32873-56-6

Articles about 32873-56-6

Anti-inflammatory, analgesic and COX-2 inhibitory activity of novel thiadiazoles in irradiated rats

In this work, novel series of pyran, thiophene and thienopyrimidine derivatives based on 2-acetamide-thiadiazole scaffold were designed and synthesized for evaluation as selective COX-2 inhibitors in-vitro and investigated in-vivo as anti-inflammatory and analgesic agents against carrageenan-induced rat paw oedema model in irradiated rats, since its well-known that ionizing radiation plays an important role in exaggerating the inflammatory responses and in enhancing the release of inflammatory mediators in experimental animals. Toxicological studies were carried out to evaluate the ulcerogenic activity, acute toxicity and kidney and liver functions for the most potent compounds. In order to understand the binding mode of the synthesized compounds into the active site of COX-2, docking study was performed. Most of the tested compounds showed high inhibitory ability to COX-2. Among them, thiadiazole derivatives bearing thiophene and thienopyrimidine moieties were the most active derivatives, compound 26 showed extremely high selectivity index (SI) of >?555.5?μM which is nearly two folds better than celecoxib (>?277.7?μM), in addition to compounds 3, 16, 17, 21 and 26 with SI in the range of >?308.6- >?384.6?μM. The 4-chlorothieno[2.3-d]pyrimidine derivative of thiadiazole 21 showed the highest anti-inflammatory activity in this study having 24.49% of oedema compared to celecoxib (18.61%) in addition to compounds 17 and 26 with 24.70 and 25.40% of oedema, respectively, while the thiadiazol-2-acetamide derivative 2 was the most potent analgesic compound with the highest nociceptive threshold (85.72?g) very close to that of celecoxib (90.23?g). These compounds showed high safety margin on gastric mucosa with no ulceration effect. Also the most active in-vivo anti-inflammatory compounds 17, 21 and 26 were found to be non-toxic in experimental rats with normal kidney and liver functions. Docking study of the synthesized compounds showed similar orientation as celecoxib within the active site of COX-2 enzyme and similar ability to emerge deeply in the additional pocket and binding with Arg513 and His90 the key amino acids responsible for selectivity.

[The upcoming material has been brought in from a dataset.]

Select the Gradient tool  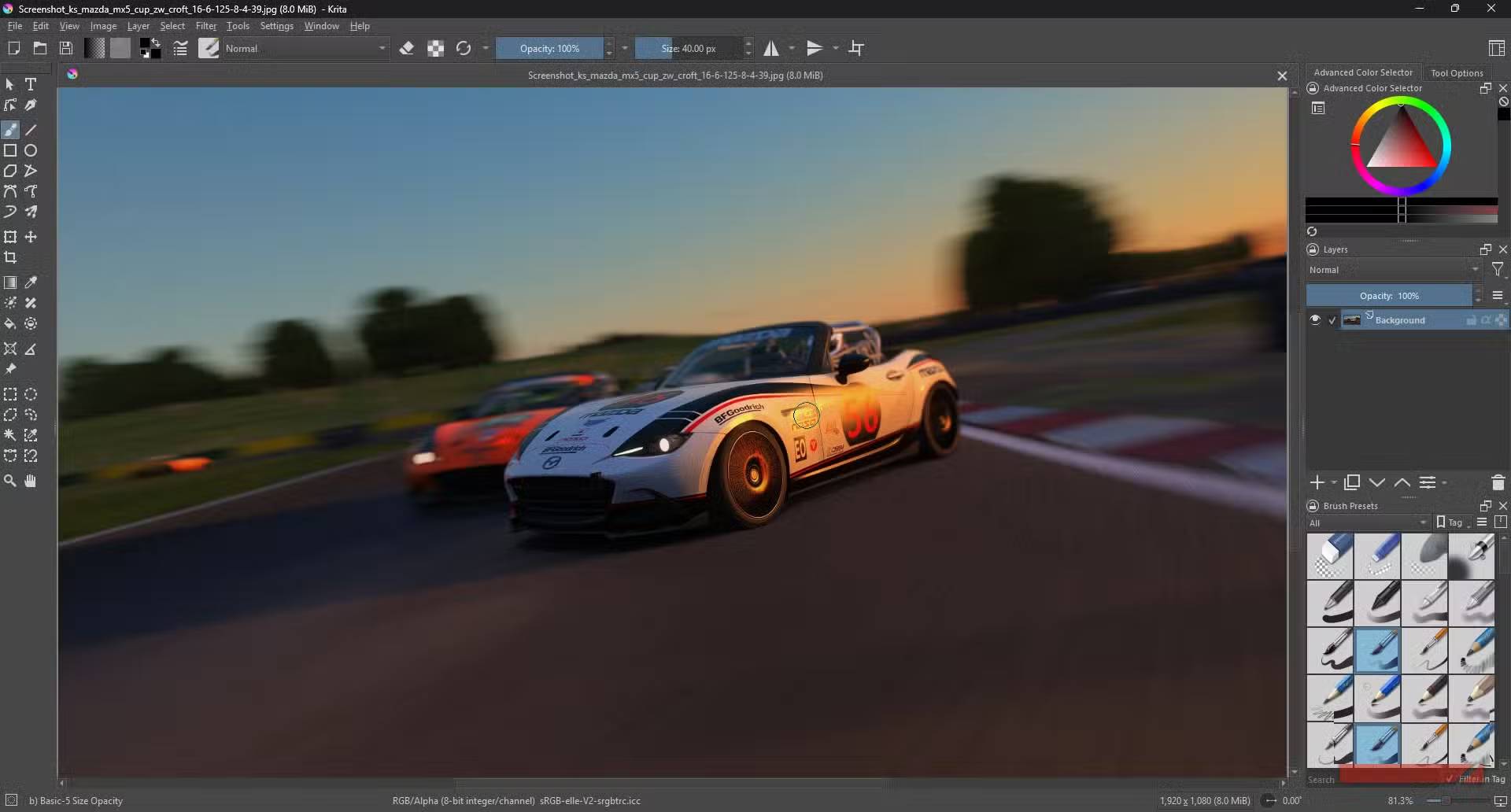coord(10,282)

Synthesis of novel 2-acetamide-5-phenylthio-1,3,4-thiadiazole-containing phenyl urea derivatives as potential VEGFR-2 inhibitors

A novel series of 2-acetamide-5-phenylthio-1,3,4-thiadiazol derivatives containing a phenyl urea warhead were synthesized and evaluated as antiproliferative agents. The cytotoxic activities of the newly synthesized compounds were evaluated toward three human cancer cell lines, including HT-29, A431, and PC3, as well as normal HDF cells, using the 3-(4,5-dimethylthiazol-2-yl)-2,5-diphenyl tetrazolium bromide assay. The biological results revealed the highest degree of cytotoxic effects for the 4-chloro-containing compound 9e against the A431 cell line. Further assessment by Western blot analysis assay confirmed the induction of apoptosis by compound 9e, with upregulation of Bax and downregulation of Bcl-2 proteins in A431 cancer cells. In addition, compound 9e inhibited the phosphorylation of vascular endothelial growth factor and its receptor (VEGFR-2) in A431 cancer cells while the total level of actin protein was unchanged. These results were confirmed by a three-dimensional cell culture method using the hanging drop technique.

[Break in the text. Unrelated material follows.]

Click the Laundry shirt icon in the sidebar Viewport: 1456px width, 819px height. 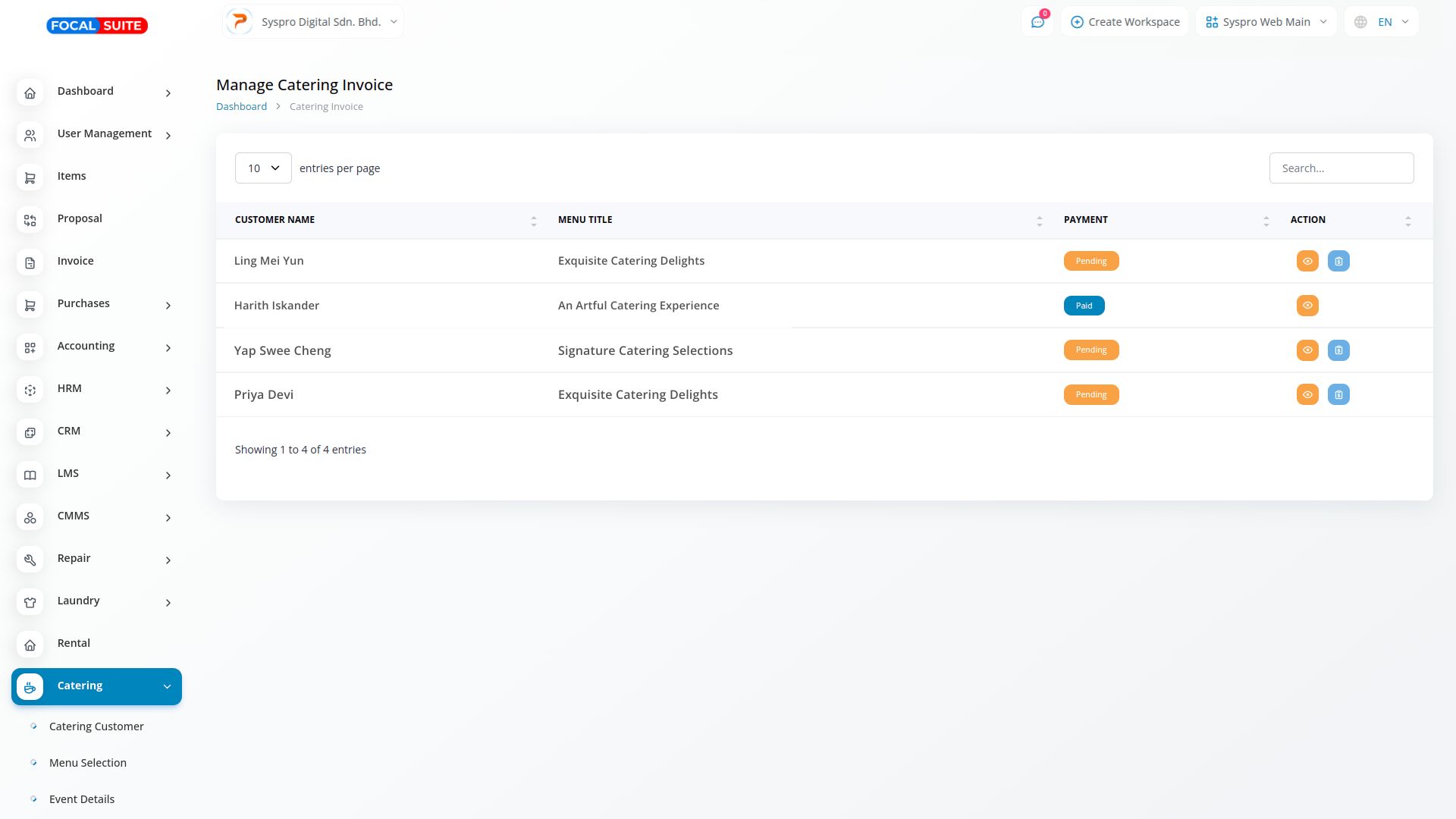[30, 602]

Key intermediate aqiang 2-acetyl-5-chlorosulfonyl -1, 3, 4-thiadiazole method for preparing the non-chlorine (by machine translation)

The invention discloses a preparation method of non-chlorine gas of acetazolamide key intermediate 2-acetamido-5-chlorosulfonyl-1, 3, 4-thiadiazole. The preparation method comprises the steps of firstly adding hydrochloric acid into a reactor and then dropwise adding hydrogen peroxide to perform reaction so as to obtain a reaction solution; adding 2-acetamido-5-sulfydryl-1, 3, 4-thiadiazole into the obtained reaction solution in batch to perform reaction and obtaining a reactant after reaction is completed; directly conducting suction filtration, washing and drying on the reactant and performing drying to obtain the intermediate 2-acetamido-5-chlorosulfonyl-1, 3, 4-thiadiazole. The preparation method is more moderate in operate and more environment-friendly, and the obtained intermediate 2-acetamido-5-chlorosulfonyl-1, 3, 4-thiadiazole is good in color and luster and high in purity.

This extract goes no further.